Стер кровь ладонью, посмотрел на пальцы и машинально потянулся за свистулькой. Она все так же висела на груди. На светлой, гладкой поверхности размазалась тонкая красная полоска. Как только кровь попала на нее, меня передернуло.
Возникло ощущение, будто кто-то ударил меня в грудь и одновременно выдернул землю из-под спины. Звук ручья стал глухим, цвета смешались и поплыли, трава вокруг будто потускнела, а сама свистулька в моей руке, наоборот, стала слишком четкой.
— Ох ты ж, мать честная… — только и успел выдохнуть я.

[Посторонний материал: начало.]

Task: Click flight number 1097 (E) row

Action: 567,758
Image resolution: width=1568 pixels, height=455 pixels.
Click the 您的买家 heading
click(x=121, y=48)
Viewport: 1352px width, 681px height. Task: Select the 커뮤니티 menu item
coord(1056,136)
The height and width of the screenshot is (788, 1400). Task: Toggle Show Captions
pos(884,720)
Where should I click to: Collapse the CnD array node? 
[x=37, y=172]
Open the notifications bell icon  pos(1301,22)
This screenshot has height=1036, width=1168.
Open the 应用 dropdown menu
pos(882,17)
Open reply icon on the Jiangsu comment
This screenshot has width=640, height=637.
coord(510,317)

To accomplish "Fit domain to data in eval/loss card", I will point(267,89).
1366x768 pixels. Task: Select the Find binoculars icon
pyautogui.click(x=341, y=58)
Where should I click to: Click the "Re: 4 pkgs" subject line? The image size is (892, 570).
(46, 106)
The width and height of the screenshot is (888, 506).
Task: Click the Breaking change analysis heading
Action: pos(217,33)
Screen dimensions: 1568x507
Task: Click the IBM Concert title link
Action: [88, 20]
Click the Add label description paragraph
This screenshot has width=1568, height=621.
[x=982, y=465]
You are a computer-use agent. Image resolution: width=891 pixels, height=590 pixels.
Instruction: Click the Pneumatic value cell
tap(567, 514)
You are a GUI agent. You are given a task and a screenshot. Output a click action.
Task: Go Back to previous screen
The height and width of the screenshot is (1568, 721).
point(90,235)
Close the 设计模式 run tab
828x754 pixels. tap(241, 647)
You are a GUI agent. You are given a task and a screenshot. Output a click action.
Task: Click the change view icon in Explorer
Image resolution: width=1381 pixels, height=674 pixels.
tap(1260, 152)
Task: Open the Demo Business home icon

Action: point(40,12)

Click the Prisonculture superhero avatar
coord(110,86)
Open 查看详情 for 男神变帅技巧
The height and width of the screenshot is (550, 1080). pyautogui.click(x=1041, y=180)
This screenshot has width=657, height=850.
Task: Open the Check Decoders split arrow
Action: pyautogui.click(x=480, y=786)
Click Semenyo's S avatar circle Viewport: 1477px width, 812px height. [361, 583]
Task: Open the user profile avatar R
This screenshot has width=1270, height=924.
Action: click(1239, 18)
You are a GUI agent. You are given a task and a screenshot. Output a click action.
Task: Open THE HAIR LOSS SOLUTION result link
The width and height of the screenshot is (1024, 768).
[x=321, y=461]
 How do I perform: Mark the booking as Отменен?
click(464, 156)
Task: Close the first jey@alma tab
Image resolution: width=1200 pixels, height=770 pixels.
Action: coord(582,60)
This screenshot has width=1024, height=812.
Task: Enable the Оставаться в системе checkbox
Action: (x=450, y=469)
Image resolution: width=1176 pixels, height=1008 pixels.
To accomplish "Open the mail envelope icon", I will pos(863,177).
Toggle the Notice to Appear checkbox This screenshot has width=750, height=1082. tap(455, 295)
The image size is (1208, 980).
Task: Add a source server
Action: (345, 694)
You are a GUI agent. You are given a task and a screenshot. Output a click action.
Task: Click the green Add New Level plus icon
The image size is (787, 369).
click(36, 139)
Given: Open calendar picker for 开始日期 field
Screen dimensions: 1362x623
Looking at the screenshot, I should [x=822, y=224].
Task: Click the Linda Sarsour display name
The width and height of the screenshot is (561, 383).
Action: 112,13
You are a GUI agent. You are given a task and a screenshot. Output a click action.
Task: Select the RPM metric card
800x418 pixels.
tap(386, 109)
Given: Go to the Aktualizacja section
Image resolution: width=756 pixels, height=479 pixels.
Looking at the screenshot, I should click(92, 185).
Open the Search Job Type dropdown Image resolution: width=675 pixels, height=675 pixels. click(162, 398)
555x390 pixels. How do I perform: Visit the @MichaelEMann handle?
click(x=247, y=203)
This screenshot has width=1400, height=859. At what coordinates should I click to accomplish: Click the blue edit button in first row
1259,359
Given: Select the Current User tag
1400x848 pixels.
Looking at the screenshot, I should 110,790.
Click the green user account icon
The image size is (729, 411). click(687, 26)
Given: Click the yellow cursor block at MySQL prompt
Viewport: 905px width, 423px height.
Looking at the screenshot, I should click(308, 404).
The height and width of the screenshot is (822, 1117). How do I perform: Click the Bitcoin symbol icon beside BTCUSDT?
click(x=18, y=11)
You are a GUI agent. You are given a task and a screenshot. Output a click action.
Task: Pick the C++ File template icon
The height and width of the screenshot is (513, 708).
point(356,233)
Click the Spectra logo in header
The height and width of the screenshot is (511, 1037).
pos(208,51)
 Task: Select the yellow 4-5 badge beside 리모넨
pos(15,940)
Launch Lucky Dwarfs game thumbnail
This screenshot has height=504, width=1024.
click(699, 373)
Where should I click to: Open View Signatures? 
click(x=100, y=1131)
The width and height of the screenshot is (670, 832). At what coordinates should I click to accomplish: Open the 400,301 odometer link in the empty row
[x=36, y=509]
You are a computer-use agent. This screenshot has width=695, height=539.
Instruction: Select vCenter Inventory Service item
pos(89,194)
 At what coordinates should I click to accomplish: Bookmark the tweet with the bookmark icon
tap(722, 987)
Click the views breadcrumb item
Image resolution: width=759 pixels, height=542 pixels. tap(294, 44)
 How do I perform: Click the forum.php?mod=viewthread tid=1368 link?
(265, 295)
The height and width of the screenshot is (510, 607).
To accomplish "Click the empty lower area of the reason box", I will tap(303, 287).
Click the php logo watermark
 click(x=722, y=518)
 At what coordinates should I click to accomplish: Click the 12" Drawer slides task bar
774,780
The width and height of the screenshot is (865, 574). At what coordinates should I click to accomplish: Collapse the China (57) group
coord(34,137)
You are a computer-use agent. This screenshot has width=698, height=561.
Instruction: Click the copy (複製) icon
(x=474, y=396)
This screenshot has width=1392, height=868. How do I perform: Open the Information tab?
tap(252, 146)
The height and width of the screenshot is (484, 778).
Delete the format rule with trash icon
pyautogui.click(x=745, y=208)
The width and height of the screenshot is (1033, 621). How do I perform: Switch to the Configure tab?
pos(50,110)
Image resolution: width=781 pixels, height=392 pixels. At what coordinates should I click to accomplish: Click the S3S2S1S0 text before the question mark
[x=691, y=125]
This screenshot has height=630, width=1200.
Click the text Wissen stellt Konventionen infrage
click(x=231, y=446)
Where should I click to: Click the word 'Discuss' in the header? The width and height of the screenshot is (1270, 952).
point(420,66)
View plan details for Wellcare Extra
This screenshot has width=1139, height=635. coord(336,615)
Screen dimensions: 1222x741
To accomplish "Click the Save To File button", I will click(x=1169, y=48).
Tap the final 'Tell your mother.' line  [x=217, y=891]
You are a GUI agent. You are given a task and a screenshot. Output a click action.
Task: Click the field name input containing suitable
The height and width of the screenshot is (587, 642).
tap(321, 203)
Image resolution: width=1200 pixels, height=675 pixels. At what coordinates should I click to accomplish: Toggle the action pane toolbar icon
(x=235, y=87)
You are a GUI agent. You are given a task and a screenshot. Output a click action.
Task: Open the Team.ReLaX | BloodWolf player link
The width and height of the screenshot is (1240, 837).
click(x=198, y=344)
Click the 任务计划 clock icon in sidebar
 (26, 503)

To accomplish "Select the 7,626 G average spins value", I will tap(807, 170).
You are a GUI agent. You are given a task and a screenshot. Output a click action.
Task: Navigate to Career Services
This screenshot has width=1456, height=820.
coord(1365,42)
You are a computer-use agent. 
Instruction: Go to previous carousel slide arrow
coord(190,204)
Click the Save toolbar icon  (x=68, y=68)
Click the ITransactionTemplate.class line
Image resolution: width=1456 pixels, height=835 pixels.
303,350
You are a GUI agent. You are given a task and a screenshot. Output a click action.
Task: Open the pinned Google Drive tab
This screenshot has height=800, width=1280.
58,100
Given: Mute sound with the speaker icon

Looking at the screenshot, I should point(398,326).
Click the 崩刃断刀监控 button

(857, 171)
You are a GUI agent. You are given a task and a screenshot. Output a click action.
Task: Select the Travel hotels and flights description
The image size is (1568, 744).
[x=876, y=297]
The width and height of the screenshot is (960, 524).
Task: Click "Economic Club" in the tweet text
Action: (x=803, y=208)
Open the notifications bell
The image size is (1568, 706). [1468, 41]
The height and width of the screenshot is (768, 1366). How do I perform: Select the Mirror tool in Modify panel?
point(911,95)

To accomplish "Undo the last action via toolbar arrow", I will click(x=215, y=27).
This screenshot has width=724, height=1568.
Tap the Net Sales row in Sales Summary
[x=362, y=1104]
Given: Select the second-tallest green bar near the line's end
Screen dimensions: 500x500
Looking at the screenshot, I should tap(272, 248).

Сознание на секунду поплыло, как после удара по голове. Пальцы ослабли сами собой. Сапсан вырвался, будто и не был только что спокойным. Когти скользнули по моей груди, он оттолкнулся лапами и рванул вверх.
Я успел лишь краем глаза увидеть, как он, чуть не врезавшись в ветку, развернулся в воздухе, хлопнул крыльями и набрал высоту. Секунда — и птица уже над поляной, против солнца. Темная точка с распахнутыми крыльями начинала парить в потоке воздуха.